Nigbur, D., Williams, E., Layton, A., Tsirogianni, S., Ntontis, E., Hoerst, C., Jemwa, A. and Volkers Poile, I. 2022. Collective victimhood in populist media about Brexit: rage against the machine?
|Authors||Nigbur, D., Williams, E., Layton, A., Tsirogianni, S., Ntontis, E., Hoerst, C., Jemwa, A. and Volkers Poile, I.|
This paper outlines an ongoing qualitative study in social psychology, with a pilot study completed and the main study currently at the data analysis stage. We examine how collective and competitive victimhood are invoked in populist rhetoric and media coverage of the United Kingdom’s departure from the European Union (Brexit).
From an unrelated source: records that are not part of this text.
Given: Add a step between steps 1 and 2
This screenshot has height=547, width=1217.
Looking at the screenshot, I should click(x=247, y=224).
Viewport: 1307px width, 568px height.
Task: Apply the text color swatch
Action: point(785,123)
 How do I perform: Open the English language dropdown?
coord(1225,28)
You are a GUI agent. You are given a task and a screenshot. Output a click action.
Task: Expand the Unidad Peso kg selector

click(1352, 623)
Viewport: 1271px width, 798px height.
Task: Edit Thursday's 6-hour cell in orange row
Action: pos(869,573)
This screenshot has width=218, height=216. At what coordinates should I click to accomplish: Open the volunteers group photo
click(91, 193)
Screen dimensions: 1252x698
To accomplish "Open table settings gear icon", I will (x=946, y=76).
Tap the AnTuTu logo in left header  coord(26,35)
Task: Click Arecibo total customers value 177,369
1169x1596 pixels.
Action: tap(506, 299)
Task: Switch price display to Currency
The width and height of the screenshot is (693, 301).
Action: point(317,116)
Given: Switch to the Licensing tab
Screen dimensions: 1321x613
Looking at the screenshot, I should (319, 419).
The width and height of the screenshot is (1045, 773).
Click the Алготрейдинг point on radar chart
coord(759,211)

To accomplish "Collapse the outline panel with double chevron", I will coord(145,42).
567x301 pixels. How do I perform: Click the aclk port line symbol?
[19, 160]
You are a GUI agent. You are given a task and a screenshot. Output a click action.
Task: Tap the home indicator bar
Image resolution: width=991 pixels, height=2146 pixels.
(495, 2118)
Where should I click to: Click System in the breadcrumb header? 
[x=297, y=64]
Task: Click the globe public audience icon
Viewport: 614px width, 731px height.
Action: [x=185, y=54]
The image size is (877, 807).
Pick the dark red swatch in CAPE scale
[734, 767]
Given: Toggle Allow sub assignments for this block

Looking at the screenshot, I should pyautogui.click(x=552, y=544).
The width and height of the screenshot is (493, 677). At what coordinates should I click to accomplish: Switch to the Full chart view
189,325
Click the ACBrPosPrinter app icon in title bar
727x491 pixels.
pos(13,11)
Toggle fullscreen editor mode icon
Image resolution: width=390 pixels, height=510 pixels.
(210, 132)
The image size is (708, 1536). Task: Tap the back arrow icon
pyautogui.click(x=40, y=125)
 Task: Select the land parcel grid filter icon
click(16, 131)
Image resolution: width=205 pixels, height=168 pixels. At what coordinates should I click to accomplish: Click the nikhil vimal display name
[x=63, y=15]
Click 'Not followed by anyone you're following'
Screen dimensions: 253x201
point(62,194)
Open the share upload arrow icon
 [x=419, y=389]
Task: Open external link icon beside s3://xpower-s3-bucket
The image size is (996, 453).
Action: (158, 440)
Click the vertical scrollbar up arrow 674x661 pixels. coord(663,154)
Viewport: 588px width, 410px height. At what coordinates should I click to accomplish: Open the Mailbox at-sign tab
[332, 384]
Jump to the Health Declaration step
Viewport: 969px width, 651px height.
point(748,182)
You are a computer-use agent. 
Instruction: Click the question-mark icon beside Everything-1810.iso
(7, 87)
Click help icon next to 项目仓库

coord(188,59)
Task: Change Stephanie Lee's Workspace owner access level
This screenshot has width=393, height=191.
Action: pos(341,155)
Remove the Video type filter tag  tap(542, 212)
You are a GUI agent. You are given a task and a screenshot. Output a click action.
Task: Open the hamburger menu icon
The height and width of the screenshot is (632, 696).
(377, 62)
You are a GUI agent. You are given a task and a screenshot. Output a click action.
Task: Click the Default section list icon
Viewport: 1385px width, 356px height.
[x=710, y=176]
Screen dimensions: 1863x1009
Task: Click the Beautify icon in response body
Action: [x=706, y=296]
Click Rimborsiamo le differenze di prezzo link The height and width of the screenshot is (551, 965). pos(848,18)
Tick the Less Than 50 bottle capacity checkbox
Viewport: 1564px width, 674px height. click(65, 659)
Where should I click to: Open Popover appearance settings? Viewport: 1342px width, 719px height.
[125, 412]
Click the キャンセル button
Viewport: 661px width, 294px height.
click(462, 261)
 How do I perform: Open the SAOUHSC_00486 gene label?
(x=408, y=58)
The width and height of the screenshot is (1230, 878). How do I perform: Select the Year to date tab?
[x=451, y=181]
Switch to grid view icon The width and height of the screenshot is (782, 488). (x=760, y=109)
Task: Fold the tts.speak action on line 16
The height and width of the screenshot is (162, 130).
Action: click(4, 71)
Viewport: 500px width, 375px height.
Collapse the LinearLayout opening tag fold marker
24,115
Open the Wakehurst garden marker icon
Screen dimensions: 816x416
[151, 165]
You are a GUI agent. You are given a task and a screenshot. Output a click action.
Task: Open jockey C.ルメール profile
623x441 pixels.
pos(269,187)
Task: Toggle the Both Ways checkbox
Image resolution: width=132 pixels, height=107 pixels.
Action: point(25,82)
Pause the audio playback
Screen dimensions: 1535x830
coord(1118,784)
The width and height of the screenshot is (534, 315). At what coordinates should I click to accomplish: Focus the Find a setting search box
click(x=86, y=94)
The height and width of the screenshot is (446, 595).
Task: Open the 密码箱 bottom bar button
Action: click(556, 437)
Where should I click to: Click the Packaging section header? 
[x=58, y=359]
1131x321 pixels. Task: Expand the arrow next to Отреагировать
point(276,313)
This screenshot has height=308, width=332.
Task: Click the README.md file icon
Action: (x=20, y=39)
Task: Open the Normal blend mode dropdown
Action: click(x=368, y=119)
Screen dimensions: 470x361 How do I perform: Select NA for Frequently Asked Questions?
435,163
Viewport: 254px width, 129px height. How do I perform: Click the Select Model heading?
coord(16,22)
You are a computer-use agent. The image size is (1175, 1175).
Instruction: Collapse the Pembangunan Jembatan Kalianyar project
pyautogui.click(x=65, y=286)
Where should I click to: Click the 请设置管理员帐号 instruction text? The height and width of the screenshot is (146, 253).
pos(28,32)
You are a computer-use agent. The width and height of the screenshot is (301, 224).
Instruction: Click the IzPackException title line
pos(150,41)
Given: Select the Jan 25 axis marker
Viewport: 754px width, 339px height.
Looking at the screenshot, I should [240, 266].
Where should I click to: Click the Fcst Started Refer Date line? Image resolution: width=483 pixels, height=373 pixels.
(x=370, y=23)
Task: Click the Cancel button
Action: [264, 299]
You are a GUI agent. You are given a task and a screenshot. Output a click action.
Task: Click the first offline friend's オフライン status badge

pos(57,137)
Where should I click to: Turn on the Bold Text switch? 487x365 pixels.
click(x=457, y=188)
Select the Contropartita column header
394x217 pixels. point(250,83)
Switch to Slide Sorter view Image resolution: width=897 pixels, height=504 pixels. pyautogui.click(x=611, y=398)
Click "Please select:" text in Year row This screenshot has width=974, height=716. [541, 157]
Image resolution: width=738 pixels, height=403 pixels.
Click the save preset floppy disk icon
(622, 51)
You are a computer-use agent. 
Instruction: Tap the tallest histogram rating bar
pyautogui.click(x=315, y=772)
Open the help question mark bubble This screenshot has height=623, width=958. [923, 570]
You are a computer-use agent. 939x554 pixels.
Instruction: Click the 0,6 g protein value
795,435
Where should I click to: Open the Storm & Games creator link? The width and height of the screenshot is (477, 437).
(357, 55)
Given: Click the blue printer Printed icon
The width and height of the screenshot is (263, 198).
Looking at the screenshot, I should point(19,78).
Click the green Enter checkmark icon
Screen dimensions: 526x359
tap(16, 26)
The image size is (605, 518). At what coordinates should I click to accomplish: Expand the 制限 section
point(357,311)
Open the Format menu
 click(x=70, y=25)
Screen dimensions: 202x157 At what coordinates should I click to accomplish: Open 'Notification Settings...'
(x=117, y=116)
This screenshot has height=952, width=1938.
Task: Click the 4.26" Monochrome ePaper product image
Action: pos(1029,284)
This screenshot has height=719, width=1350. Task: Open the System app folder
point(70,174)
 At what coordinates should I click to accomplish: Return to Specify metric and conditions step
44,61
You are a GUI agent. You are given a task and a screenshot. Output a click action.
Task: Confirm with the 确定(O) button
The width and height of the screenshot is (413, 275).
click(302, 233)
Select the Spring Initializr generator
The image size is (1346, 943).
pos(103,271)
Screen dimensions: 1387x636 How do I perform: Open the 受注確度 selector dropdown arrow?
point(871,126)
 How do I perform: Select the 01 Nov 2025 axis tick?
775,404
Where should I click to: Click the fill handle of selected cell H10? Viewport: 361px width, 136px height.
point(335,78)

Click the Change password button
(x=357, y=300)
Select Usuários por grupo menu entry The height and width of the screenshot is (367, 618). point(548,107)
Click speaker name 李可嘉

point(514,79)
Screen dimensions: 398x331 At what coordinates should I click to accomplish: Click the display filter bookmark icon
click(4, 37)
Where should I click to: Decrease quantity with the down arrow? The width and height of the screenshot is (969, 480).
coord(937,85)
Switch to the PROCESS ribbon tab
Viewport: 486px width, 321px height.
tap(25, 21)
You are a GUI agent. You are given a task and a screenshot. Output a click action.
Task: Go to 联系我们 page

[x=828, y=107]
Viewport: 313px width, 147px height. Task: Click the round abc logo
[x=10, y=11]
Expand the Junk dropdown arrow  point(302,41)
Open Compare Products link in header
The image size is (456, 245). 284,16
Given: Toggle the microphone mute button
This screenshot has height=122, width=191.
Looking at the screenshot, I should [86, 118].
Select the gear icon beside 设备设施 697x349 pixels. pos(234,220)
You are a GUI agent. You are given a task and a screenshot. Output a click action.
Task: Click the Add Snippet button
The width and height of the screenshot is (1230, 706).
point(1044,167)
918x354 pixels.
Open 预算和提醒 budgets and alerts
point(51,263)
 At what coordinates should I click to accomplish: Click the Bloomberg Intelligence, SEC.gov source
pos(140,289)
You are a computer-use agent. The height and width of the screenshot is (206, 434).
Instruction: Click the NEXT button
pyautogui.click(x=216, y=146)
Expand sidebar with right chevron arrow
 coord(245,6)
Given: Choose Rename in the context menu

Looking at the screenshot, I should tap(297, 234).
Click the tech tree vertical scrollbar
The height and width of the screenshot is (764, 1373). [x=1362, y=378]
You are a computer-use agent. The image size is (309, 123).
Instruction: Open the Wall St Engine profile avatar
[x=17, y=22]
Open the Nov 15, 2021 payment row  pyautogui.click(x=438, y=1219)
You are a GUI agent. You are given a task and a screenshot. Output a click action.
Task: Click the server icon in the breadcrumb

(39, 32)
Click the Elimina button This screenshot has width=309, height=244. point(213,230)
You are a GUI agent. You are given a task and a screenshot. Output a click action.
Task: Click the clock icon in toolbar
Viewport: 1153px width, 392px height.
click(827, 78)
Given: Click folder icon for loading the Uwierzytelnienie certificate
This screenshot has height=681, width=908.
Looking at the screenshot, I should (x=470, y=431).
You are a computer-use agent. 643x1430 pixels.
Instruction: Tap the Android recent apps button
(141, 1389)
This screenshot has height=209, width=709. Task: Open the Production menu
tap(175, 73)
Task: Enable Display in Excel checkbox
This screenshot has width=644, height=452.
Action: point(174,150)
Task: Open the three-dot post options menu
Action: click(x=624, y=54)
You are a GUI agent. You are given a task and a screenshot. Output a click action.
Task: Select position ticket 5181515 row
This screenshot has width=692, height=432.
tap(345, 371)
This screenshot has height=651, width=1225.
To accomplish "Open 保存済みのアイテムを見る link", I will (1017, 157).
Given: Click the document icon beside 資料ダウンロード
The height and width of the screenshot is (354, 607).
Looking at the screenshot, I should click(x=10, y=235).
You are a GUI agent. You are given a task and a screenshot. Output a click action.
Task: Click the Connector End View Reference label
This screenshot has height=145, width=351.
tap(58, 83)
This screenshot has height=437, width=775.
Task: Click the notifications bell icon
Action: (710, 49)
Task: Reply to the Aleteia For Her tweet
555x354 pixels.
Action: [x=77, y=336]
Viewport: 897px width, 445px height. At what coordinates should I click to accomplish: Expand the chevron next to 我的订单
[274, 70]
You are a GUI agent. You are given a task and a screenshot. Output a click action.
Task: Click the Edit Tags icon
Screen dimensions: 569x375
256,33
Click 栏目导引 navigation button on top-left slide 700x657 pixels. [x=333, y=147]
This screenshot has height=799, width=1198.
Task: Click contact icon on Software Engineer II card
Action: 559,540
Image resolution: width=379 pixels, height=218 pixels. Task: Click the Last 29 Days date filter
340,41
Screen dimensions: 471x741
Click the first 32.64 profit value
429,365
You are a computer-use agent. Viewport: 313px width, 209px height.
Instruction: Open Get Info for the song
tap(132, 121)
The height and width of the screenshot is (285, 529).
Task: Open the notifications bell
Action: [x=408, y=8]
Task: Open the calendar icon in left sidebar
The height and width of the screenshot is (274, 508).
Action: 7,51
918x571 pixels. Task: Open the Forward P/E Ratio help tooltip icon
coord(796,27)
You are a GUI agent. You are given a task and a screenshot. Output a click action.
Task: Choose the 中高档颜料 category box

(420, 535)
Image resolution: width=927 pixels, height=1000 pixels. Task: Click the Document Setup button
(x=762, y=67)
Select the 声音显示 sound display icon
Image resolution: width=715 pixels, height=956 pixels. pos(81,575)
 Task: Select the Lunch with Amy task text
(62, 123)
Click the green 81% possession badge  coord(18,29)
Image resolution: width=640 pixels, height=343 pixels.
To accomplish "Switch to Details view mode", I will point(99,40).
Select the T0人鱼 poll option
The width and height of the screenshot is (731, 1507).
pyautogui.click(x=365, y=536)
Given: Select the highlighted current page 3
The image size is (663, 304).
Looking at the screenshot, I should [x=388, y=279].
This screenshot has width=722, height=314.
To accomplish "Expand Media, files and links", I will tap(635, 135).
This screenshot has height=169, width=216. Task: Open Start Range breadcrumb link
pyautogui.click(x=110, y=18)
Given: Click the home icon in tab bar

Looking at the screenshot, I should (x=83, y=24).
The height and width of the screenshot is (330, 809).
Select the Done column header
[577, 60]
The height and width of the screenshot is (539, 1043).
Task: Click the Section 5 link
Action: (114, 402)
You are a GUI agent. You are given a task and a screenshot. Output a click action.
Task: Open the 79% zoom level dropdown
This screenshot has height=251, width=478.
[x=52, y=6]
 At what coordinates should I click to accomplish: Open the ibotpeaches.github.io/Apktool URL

Brexit has been portrayed by its proponents as a project on behalf of ordinary British people against an out-of-touch liberal elite and a malevolent European Union (EU), with the opposing campaign to remain in the EU commonly characterised as an alarmist “project fear” (see Bartholomew, 2017; Durrheim et al., 2018; Forsyth, 2016; Malik, 2018). This populist idea of ordinary people as victims of manipulative and mendacious elites seems to relate to social-psychological work on collective and competitive victimhood (Bar-Tal et al., 2009; Noor et al., 2008a, 2008b, 2012; Vollhardt et al., 2014). According to this account, victimhood can be used as political capital to justify grievances and intergroup conflict. Research on this topic has mostly used quantitative methods, but first attempts have been made to use qualitative methods to show rhetorical functions of collective and competitive victimhood (McNeill et al., 2017). Building on these theoretical and methodological foundations, we use thematic analysis and discourse analysis to show how victimhood is mobilised in British media to garner support for Brexit, and how this connects with concepts such as collective relative deprivation (e.g. Abrams & Grant, 2012; Runciman, 1966) and relative gratification (Dambrun et al., 2006; Guimond & Dambrun, 2002; Jetten et al., 2015). In doing so, we contribute to a social-psychological perspective on Brexit, develop further the concepts of collective and competitive victimhood, and connect the micro-level of language used in the media sphere to the macro-level of populist movements in democratic societies.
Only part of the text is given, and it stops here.